Change in Objective
Due to the difficulty of detecting a speaker in a noisy environment with multiple speakers, the primary objective of the project is now simply speaker verification. A single microphone source seperation algorithm may be implemented later to address the original objective.
Methods
So far I have used Support Vector Machines to address my problem. In Matlab, I have implemented a SVM that uses the SMO Algorithm introduced by John Platt in 1998. As of the milestone presentation, my SMO implemenation does not work as intended; the Lagrange multipliers it returns are all zero. I gathered some preliminary results using the Matlab function quadprog.
For the feauture vector I used 25 mel-frequency cepstral cooefficients and 25 deltas. I found that these features were the most commonly used in the various papers that I read.
The data I have used for training and testing so far is from the CHAINS corpus of University College Dublin.
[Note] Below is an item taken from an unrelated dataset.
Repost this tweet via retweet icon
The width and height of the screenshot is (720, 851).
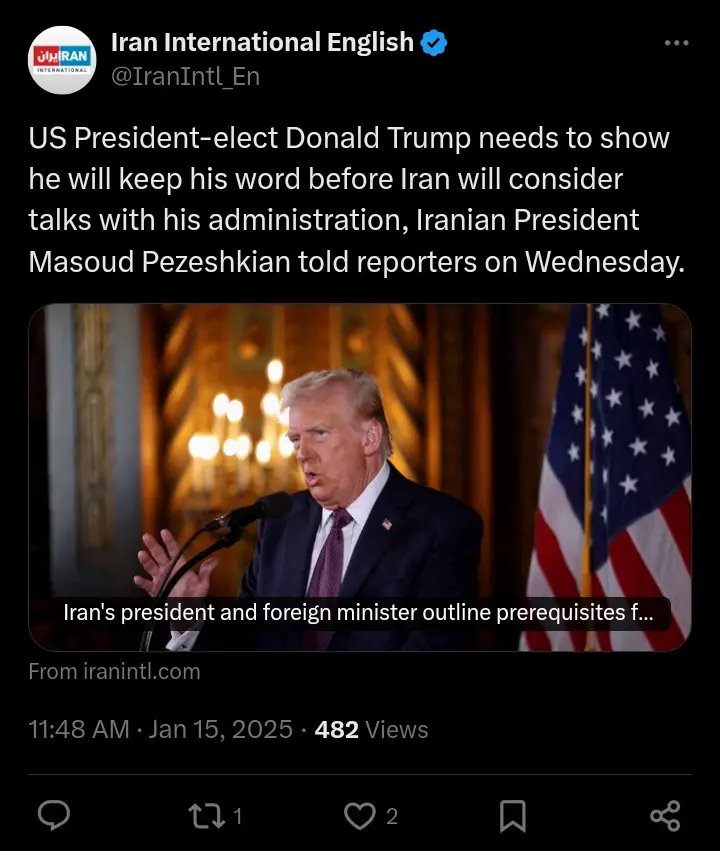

I used speech from 33 speakers for the imposter dataset and had 3 target speakers. The imposter training set consisted of 400 randomly selected observations. The size of the target training set varied by speaker.
Results
The algorithm was trained twice for each target, once with deltas and once without deltas. Only the linear kernel was used. The results were used to classify three test sets. On average, 22% of the imposters were falsly identified as the target and 27% of the target observations were misclassified as imposters. The results with and without the deltas were almost identical, so I will investigate the reasons for which they are often included in others' feature vectors and consider dropping them.
Future Goals
In the very short term I would like to fix the SMO algorithm. Doing cross validation and tuning parameters is difficult with quadprog because it takes so long.
I would like to test the algorithm with other kernels such as the Gaussian kernel and the more specialized kernels I have encountered in the papers I've read.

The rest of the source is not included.